Most publishers remain wary of the effects programmatic selling could have on their other sales channels, so they refuse to attach their brands to the impressions they tip into exchanges. As a result, a huge portion of exchange-traded ad inventory is a complete mystery, and marketers that buy blind still have little idea where their ads will actually be served.
Take Google’s display ad network, for example. A glance at its display planner tool reveals that some of its biggest inventory sources are undisclosed to buyers. The planner acts as a menu from which prospective buyers can piece together media buys, and it details the volume of impressions typically made available by specific publishers. Google Mail, eBay, Weather.com and Answers.com currently top the list, for example, offering over 1.5 billion impressions for sale on a CPM basis each week.
But the fifth-largest publisher by impression volume, which sells up to a billion impressions every seven days, is simply labeled anonymous. So is No. 7 on the list. And No. 10. And No. 13, 21, 23, 25, 28 and 29. In fact, around a third of the Google’s top 100 inventory sources are undisclosed.

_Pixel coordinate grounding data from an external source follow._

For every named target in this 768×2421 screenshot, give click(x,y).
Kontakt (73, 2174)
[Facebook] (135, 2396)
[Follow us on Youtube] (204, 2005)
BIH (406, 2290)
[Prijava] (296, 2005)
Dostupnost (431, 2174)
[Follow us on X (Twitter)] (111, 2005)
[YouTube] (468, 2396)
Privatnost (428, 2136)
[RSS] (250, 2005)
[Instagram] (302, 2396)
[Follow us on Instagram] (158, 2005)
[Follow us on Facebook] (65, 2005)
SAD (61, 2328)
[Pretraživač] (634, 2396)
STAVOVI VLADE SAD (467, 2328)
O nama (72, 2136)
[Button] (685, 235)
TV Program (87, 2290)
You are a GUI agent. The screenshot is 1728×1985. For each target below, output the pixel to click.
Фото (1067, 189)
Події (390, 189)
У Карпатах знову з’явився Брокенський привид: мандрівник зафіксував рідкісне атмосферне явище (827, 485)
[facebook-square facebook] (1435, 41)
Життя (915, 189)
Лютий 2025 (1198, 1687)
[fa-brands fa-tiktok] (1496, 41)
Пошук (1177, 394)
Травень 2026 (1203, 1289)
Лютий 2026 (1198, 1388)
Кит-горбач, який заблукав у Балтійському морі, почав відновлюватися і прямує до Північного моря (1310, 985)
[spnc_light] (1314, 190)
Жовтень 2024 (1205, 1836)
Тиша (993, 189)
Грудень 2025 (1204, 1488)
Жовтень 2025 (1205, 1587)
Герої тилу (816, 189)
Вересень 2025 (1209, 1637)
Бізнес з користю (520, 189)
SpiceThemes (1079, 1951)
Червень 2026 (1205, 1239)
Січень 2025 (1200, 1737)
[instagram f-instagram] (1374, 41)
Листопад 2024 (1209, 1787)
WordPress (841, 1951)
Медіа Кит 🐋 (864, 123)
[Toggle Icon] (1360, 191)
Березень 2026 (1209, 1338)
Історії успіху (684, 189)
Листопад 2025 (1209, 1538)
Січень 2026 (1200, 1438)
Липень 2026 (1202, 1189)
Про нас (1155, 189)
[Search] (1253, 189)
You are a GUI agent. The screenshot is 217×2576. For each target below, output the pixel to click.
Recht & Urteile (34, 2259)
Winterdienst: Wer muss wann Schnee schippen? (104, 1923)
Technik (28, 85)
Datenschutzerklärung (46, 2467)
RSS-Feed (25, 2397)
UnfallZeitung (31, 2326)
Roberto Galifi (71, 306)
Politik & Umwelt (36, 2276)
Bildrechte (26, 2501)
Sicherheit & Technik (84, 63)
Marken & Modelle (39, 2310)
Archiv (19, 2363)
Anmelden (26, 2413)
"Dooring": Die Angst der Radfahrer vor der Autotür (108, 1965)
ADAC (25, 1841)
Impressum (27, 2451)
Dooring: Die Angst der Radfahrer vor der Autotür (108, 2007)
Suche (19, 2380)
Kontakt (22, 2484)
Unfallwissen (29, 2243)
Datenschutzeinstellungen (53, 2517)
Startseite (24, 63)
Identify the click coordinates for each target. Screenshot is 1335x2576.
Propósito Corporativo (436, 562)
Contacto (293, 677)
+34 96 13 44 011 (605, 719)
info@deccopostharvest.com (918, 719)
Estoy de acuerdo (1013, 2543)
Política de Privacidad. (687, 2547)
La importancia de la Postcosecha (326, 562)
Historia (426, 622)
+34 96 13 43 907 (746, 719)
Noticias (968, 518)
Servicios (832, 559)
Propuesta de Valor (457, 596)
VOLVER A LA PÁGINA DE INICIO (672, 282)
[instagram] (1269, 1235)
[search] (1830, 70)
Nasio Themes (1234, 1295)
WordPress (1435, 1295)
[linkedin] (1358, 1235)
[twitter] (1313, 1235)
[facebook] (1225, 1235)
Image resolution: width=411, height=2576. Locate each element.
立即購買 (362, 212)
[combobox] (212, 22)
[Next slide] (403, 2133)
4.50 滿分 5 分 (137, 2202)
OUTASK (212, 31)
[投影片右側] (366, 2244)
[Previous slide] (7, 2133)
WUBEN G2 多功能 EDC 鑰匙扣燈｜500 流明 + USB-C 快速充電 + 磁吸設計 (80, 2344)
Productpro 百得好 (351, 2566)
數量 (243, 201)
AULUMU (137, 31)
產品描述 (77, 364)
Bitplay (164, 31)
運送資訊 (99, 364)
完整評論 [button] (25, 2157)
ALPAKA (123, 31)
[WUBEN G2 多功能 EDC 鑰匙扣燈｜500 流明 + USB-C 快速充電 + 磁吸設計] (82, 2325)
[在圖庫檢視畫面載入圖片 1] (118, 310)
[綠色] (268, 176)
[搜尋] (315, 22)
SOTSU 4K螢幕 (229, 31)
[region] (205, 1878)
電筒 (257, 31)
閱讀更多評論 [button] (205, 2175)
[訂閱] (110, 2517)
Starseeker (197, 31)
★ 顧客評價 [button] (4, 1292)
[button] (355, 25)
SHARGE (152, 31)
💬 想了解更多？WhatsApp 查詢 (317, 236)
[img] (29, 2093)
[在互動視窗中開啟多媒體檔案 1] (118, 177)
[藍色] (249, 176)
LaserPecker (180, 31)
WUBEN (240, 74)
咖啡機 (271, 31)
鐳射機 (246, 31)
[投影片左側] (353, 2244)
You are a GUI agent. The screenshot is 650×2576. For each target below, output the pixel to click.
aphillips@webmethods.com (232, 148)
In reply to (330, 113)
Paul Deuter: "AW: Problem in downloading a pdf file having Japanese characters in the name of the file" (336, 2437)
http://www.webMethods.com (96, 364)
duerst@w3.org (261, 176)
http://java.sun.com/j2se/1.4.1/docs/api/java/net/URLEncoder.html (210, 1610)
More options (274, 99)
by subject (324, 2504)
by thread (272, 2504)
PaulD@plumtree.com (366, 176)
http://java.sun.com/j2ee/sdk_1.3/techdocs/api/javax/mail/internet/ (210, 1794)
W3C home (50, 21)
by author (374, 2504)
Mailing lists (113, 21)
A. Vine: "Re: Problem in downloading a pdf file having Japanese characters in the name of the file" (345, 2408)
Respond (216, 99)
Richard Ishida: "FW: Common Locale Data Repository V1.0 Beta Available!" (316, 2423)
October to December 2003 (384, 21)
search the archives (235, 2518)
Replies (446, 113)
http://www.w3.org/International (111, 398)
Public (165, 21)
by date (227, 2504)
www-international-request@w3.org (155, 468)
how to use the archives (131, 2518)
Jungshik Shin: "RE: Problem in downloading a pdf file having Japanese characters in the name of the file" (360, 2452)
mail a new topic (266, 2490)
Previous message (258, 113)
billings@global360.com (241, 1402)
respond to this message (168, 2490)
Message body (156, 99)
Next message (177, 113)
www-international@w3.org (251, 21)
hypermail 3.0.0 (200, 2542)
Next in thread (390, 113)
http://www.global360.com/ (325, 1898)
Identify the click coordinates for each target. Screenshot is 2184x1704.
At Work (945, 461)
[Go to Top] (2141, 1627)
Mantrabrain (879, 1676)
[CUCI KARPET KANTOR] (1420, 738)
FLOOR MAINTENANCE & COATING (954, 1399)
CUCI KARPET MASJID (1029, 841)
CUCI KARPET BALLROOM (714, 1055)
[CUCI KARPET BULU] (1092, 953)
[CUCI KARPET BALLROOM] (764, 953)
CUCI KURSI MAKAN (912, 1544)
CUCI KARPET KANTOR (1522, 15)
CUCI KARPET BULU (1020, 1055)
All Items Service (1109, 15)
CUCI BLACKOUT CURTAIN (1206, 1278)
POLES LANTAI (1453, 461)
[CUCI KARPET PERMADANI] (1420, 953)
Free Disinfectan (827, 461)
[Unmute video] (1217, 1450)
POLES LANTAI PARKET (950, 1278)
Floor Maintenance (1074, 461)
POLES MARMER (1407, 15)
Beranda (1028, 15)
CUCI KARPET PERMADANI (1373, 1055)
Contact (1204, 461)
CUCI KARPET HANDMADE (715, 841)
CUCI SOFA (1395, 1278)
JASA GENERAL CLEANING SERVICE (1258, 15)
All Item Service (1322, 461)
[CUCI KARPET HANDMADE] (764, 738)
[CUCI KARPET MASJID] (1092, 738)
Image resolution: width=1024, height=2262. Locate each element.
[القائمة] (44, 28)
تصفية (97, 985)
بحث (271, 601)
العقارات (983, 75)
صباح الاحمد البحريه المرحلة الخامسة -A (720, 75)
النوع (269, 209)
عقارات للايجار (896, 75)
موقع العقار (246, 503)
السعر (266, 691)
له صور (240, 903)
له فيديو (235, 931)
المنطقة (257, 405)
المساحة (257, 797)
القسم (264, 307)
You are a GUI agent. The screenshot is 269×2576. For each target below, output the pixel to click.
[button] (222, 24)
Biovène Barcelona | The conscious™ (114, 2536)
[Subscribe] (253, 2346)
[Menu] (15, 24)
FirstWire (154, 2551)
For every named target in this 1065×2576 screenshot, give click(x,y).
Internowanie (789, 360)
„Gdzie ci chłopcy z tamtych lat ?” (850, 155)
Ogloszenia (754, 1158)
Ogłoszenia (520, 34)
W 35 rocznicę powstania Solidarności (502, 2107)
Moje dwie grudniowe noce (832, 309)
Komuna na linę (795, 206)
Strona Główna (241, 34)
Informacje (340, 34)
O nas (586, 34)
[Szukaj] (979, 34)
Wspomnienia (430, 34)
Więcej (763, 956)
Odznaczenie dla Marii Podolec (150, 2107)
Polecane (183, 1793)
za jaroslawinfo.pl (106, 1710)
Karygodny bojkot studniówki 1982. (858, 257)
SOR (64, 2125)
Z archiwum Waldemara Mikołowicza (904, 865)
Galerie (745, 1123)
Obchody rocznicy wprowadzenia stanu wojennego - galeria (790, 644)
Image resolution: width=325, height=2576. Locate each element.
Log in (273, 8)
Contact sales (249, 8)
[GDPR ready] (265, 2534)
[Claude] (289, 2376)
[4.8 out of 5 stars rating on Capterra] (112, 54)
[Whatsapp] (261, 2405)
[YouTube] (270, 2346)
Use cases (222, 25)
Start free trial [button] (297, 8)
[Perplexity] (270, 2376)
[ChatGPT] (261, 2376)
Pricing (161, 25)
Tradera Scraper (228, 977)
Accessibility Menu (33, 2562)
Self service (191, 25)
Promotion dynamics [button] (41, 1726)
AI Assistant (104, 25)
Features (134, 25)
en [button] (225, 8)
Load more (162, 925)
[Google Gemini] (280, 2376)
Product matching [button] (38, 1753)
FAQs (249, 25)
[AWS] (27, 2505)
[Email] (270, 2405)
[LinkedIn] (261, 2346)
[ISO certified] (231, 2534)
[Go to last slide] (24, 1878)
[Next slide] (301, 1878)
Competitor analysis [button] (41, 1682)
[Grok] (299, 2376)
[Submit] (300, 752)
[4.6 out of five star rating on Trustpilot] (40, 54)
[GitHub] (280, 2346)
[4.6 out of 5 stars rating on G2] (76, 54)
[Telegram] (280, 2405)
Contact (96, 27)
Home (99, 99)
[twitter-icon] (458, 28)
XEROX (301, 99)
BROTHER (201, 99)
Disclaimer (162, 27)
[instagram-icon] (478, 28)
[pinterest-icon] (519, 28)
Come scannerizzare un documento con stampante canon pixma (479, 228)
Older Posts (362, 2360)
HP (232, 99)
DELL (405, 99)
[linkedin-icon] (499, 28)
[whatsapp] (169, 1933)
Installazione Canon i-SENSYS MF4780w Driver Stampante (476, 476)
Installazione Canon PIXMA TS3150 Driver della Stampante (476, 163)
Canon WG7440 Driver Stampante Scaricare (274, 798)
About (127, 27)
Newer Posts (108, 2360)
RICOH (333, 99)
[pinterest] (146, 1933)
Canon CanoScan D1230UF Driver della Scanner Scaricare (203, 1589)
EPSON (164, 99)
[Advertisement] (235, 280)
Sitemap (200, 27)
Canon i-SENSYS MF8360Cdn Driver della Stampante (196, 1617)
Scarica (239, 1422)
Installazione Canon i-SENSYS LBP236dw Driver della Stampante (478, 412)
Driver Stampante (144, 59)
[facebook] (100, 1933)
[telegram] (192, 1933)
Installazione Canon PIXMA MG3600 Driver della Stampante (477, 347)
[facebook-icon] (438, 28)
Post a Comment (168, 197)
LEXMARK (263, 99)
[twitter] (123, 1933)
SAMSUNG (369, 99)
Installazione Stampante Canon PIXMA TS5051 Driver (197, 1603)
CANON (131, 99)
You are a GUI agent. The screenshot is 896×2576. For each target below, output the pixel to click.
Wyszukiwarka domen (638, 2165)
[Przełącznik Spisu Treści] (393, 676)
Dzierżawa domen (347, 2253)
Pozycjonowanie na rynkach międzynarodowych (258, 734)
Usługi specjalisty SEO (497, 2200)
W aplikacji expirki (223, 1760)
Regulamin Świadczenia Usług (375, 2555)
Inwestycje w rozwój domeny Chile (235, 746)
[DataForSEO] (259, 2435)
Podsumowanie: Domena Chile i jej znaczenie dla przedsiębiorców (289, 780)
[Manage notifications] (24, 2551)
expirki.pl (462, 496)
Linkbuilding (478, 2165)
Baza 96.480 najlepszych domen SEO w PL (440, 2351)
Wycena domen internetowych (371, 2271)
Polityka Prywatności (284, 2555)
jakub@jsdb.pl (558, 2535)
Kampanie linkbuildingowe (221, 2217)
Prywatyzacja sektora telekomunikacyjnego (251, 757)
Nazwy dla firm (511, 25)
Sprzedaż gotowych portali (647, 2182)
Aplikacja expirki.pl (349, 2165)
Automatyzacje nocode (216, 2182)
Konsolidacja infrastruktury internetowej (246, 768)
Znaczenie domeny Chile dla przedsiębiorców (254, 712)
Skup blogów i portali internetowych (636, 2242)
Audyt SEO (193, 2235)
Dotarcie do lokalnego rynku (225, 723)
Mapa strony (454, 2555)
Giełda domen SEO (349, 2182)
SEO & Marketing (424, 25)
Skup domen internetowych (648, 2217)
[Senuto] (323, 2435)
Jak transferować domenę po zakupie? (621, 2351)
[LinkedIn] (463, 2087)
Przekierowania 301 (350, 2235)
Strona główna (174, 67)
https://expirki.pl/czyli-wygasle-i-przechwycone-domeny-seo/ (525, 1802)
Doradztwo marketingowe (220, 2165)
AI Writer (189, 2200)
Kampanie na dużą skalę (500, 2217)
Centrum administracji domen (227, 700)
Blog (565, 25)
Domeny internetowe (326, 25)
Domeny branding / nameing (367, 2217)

That’s not very transparent.
According to media buyers, it is a similar situation across other major exchanges, too. “So much exchange inventory is anonymous. It’s impossible to calculate what portion,” one buyer told Digiday.
Google rival Microsoft sees an opportunity to take advantage of this, last week saying it would stop selling its own MSN and Skype inventory anonymously through its open ad exchange in the hope it can encourage other publishers to do the same. Microsoft’s director of programmatic advertising, Esco Strong, said revealing its identity to potential buyers has resulted in increased yield. More important, however, it is seeing no negative impact on its direct-sales efforts in the process.
There’s nothing inherently wrong with buying blind, of course. Marketers can opt-in to buy anonymized sites if they want, or avoid it completely provided they have the right rules in place. Ad networks have sold digital ads that way for years. According to one direct-response marketer, buying blind on exchanges can be a good way to find cheap inventory on “premium” publisher sites.
But that’s precisely why a lot of inventory is anonymized in the first place. Publishers are worried that exposing their brand on exchanges will undermine their direct-sales efforts, so they don’t take the risk. Despite what some ad middlemen might claim, media owners still believe auction-based selling has the potential to drive down their ad prices and overall ad revenues.
“Fully transparent inventory on exchanges can be a bummer if you still run a direct-sales team,” noted Benjamin Tice, who is responsible for the development of Flurry’s mobile ad exchange across Europe and Asia.
For that reason, don’t expect publishers to follow Microsoft’s lead any time soon. Some, like Weather, Answers, and the Daily Mail might be comfortable with transparency, but most publishers will continue to approach it with caution.
Regardless of what ad tech vendors might claim, therefore, exchanges aren’t quite the “well-lit” environments they often purport to be. For a lot of advertisers, that’s bad news.